■ **The problem**
Starting at the line that contains "Witz (17, 1354)", transcribe every remaining line of the entries exactly, including the last one.

• • • • • • •

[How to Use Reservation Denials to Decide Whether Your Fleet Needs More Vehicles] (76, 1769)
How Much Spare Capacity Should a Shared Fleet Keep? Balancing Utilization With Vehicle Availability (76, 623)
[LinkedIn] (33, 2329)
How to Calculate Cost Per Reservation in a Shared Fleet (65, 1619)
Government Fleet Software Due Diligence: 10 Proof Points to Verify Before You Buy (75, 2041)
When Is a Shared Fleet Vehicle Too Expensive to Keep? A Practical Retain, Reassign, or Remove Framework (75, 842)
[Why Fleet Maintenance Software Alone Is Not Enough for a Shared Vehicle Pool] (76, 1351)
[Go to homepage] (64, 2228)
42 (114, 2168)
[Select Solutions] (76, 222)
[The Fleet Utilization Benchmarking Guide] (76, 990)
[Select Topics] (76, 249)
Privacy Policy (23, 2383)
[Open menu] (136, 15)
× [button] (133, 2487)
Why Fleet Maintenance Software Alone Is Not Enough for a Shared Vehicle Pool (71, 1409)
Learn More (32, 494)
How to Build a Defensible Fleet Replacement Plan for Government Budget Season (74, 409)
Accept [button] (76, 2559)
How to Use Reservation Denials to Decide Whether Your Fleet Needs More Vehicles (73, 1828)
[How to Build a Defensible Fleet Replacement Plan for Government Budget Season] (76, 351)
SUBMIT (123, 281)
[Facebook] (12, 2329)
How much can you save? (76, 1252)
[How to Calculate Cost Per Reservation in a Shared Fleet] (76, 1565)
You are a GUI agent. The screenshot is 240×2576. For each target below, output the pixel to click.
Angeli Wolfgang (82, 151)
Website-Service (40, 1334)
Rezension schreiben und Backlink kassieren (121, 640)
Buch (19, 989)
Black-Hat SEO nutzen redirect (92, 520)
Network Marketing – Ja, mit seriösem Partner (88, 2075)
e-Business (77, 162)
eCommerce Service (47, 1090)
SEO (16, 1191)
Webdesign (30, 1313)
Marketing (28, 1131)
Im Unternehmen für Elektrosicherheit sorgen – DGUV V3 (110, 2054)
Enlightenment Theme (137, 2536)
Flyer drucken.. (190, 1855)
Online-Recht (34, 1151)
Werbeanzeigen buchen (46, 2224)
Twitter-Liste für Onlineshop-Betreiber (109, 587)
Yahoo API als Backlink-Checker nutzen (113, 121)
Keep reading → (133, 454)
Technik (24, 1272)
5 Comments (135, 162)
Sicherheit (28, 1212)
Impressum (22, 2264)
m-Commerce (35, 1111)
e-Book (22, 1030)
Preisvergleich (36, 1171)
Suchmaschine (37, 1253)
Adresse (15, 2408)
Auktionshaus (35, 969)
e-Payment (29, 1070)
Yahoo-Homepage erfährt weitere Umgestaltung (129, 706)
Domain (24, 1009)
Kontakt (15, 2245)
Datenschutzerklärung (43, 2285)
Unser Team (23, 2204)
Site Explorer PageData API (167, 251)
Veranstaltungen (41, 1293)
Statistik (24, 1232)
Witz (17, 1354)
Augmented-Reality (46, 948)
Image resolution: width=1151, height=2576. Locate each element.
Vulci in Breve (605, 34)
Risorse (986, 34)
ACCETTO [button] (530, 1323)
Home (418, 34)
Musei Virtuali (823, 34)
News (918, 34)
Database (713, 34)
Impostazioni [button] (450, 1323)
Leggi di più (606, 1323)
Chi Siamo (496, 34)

• • • • • • •

■ **Task solution**
Witz (17, 1354)
Augmented-Reality (46, 948)
Image resolution: width=1151, height=2576. Locate each element.
Vulci in Breve (605, 34)
Risorse (986, 34)
ACCETTO [button] (530, 1323)
Home (418, 34)
Musei Virtuali (823, 34)
News (918, 34)
Database (713, 34)
Impostazioni [button] (450, 1323)
Leggi di più (606, 1323)
Chi Siamo (496, 34)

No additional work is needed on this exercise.